君に捧げるアイシテル-2
そして彼は私の手を握り、言った。
「名前は?」
「あっ、塩田海です」
「よし。海、君は今日から俺のモノだ」
「…へっ?」
クラス中が、彼の発言で静まり返った。
「…何なんですか急に」
私が訝しげに尋ねると、先生は嬉しそうに答える。
「俺、君みたいな人をずっと探していたんだ。
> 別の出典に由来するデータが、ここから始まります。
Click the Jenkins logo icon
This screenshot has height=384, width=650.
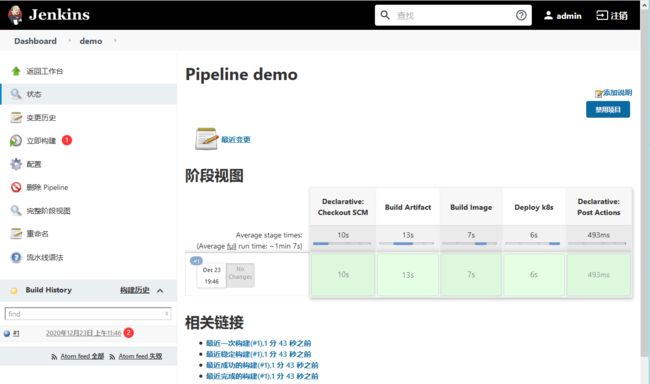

君こそ俺の『運命の人』だよ」
突然手を握りながらこんなことを言われ、しかも相手が謙介先生。私の胸の高まりは最高潮だった。
しかし、彼はとんでもないことを口にする。
「俺、声フェチでさ、君の声に一目惚れしたんだ。あっ、『一聞き惚れ』かな?」
とにかく、君はこれから授業の前に俺の名前を呼びに来ること。
君の『声』さえあれば1日中頑張れるからね。
私のほのかな想いが打ち砕かれた瞬間だった。
──そして現在に至り、私は彼の名前をこうして呼んでいるのだ。
「海が毎回来てくれるから、俺はこの時間が楽しみなんだ」
「ふーん。そうですか」
「そうだよ。海にはすっごく感謝してる。俺とその声を引き合わせてくれたんだから」
先生と教室まで歩いてる途中、何人かの女子とすれ違う。先生は彼女たちの声を聞いて「今のは42点」とぼやく。